— start TEXT EXCERPT —

Welcome to Finance and Fury, 

Are we in a property bubble?

There is no question that the Australian property market has become significantly overpriced – but is it a bubble and due for a significant downturn? – For this – only talking about capital cities – most of the land isn’t in a bubble

First – A property bubble is a form of “economic bubble normally characterised by a rapid increase in market prices of real property until they reach unsustainable levels relative to incomes and rents” – then like most bubbles – prices at some point decline

  1. History – Australian house prices rose in correlation relative to average wage-earning – up until 1996
    1. June 2014 – IMF reported that house prices in several developed countries are “well above the historical averages” and that Australia had the third-highest house price-to-income ratio in the world.

— end TEXT EXCERPT —
— start EXTRACTED MATERIAL —

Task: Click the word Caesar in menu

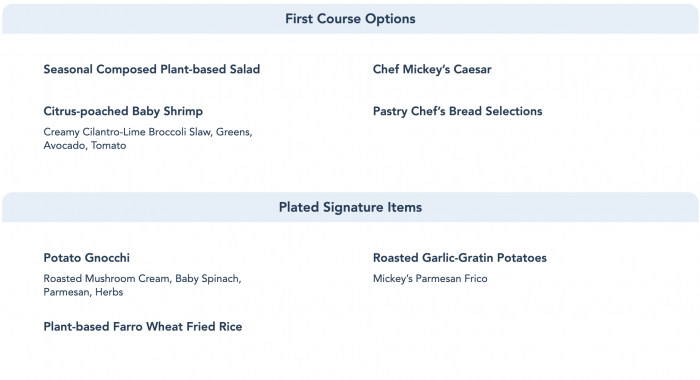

— end EXTRACTED MATERIAL —
— start EXTRACTED MATERIAL —

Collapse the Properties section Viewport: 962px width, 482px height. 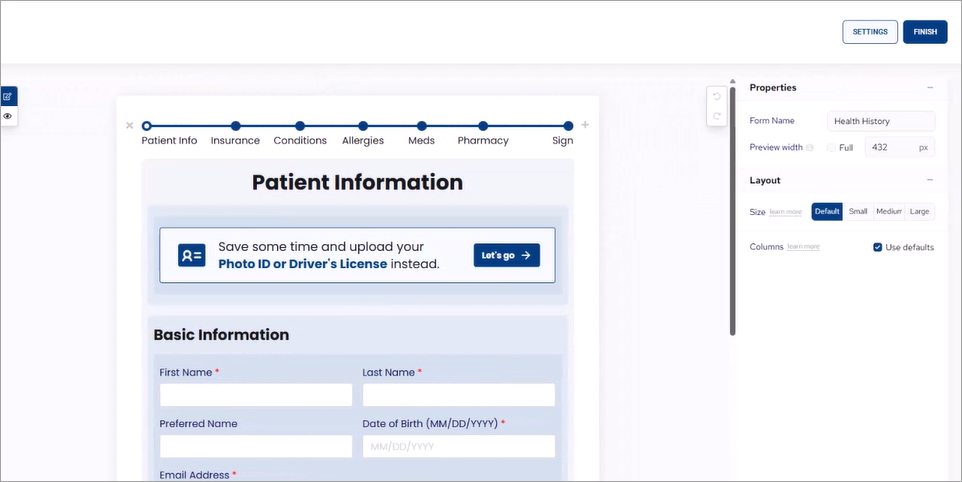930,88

— end EXTRACTED MATERIAL —

PROBLEM SET |
- 1) Answer these questions about the property bubble excerpt:
(a) Up until what year did Australian house prices rise in correlation with average wage earnings?
(b) Which organization reported in June 2014 that house prices in several developed countries were "well above the historical averages"?
(c) Where did that report rank Australia for house price-to-income ratio?
- 2) Using the property bubble excerpt, explain what characterizes a property bubble and what happens to prices afterward.
Answer from the property bubble excerpt alone.

OUTPUTS |
- 1)
(a) 1996.
(b) The IMF.
(c) Third-highest in the world.

- 2) A property bubble is a form of economic bubble normally characterized by a rapid increase in the market prices of real property until they reach levels that are unsustainable relative to incomes and rents. As with most bubbles, prices then decline at some point.